↓
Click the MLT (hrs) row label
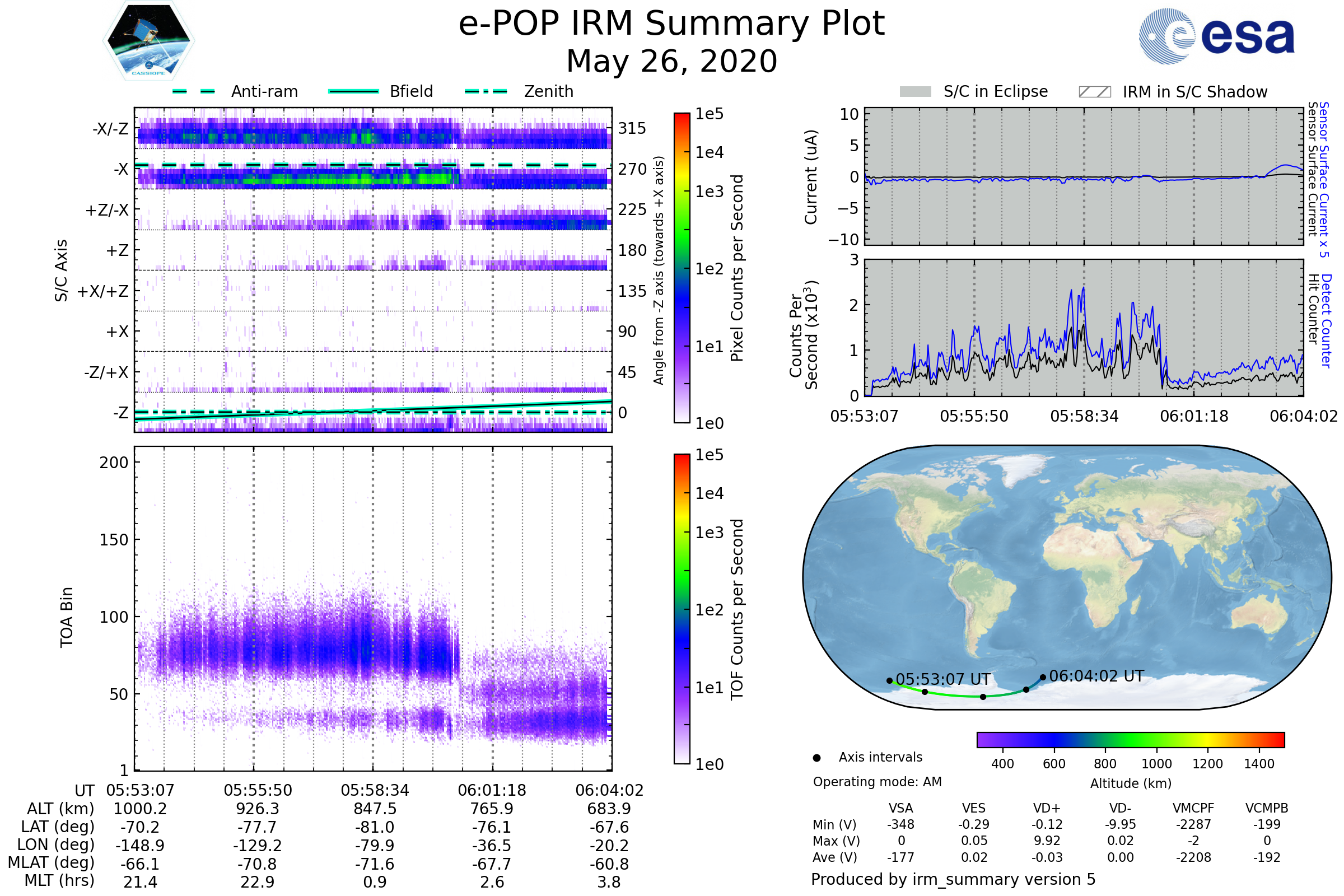Image resolution: width=1344 pixels, height=896 pixels. coord(59,880)
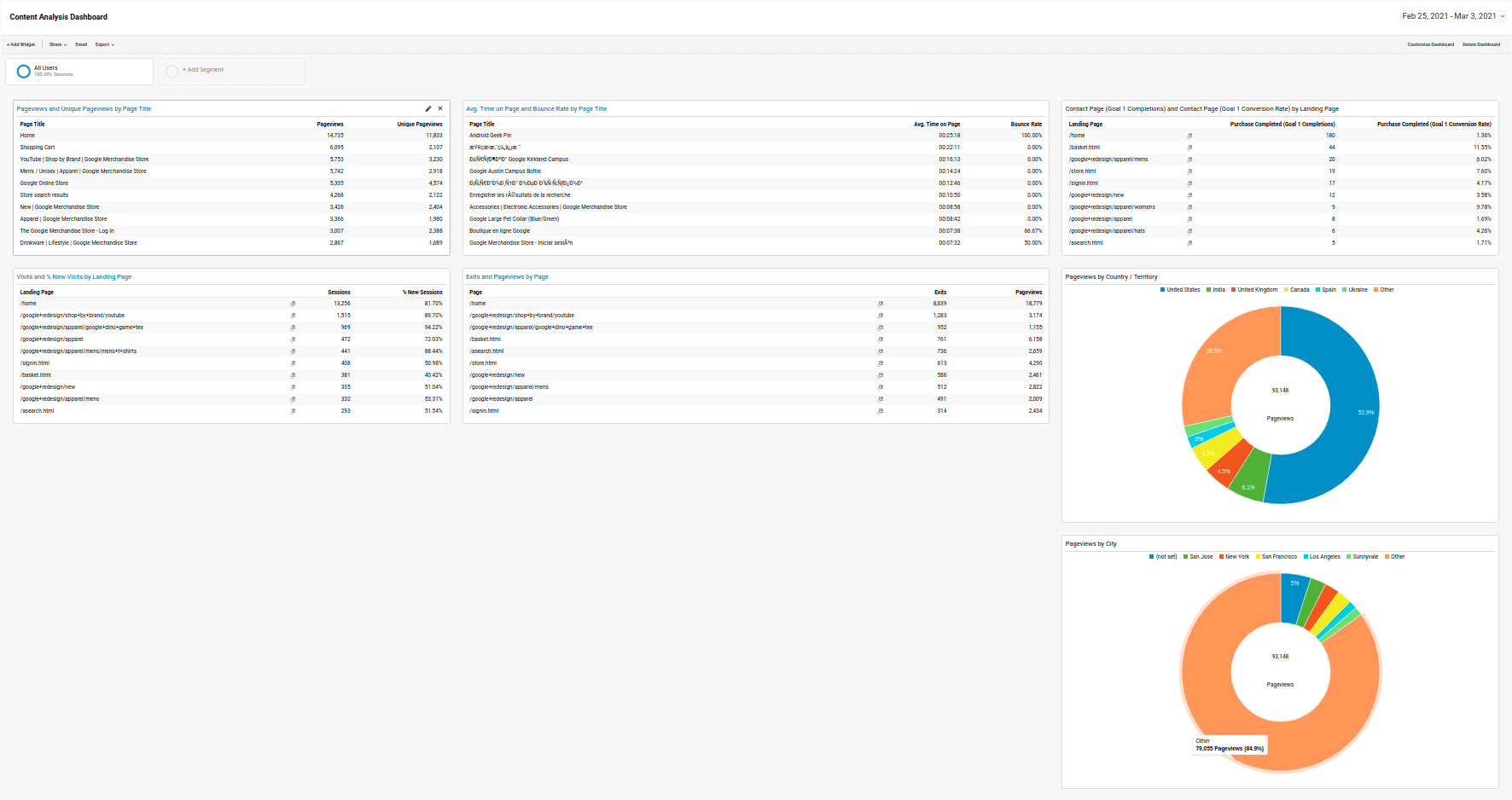The image size is (1512, 800).
Task: Click the Add Segment circle icon
Action: pyautogui.click(x=174, y=71)
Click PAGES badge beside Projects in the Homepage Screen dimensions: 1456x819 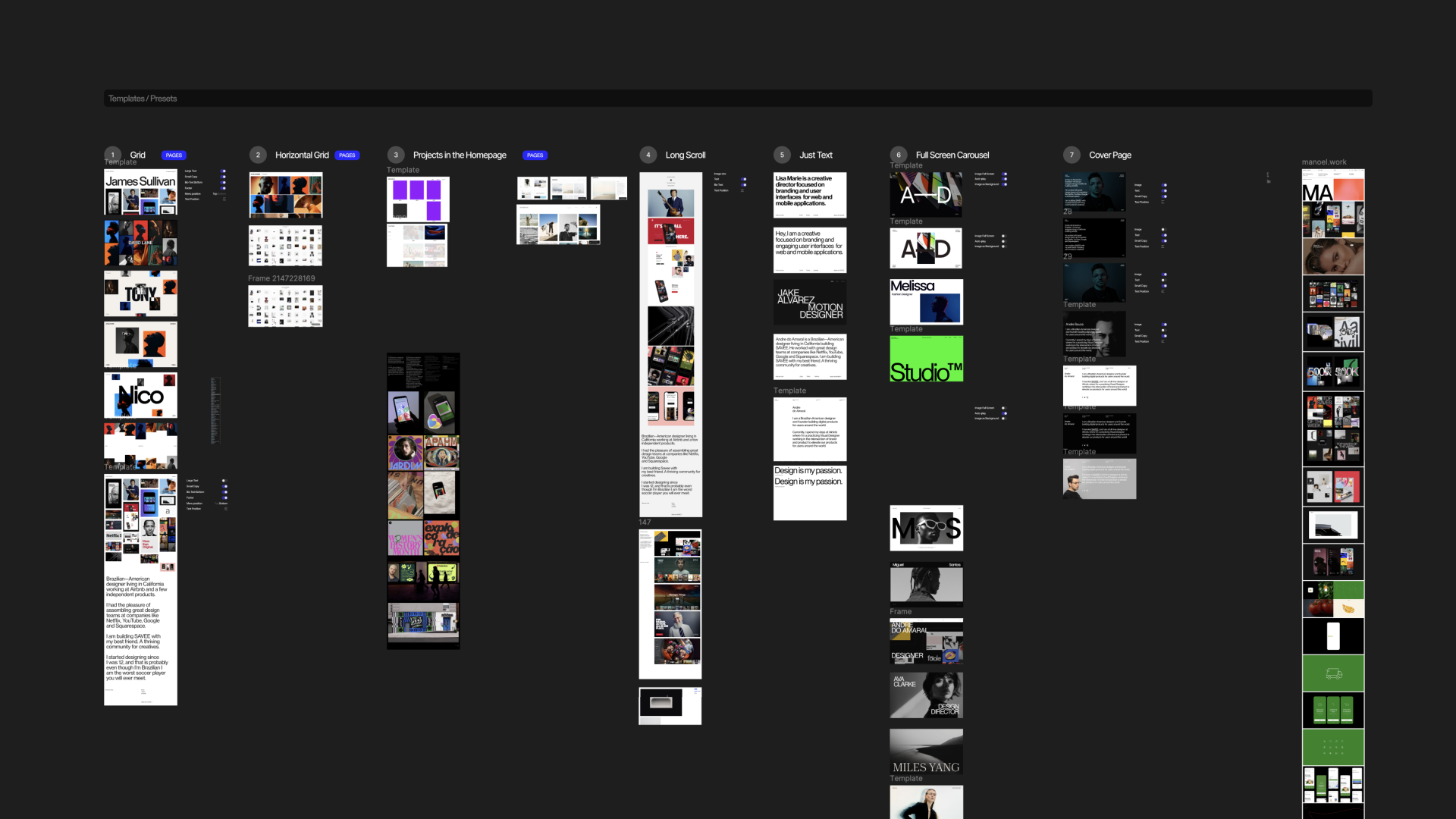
↑
Leaving out only the pictures, return the material above unchanged.

- EXERCISE SOLUTION -
Click the MLT (hrs) row label
Image resolution: width=1344 pixels, height=896 pixels. coord(59,880)
The image size is (1512, 800).
Task: Click the Add Segment circle icon
Action: pyautogui.click(x=174, y=71)
Click PAGES badge beside Projects in the Homepage Screen dimensions: 1456x819 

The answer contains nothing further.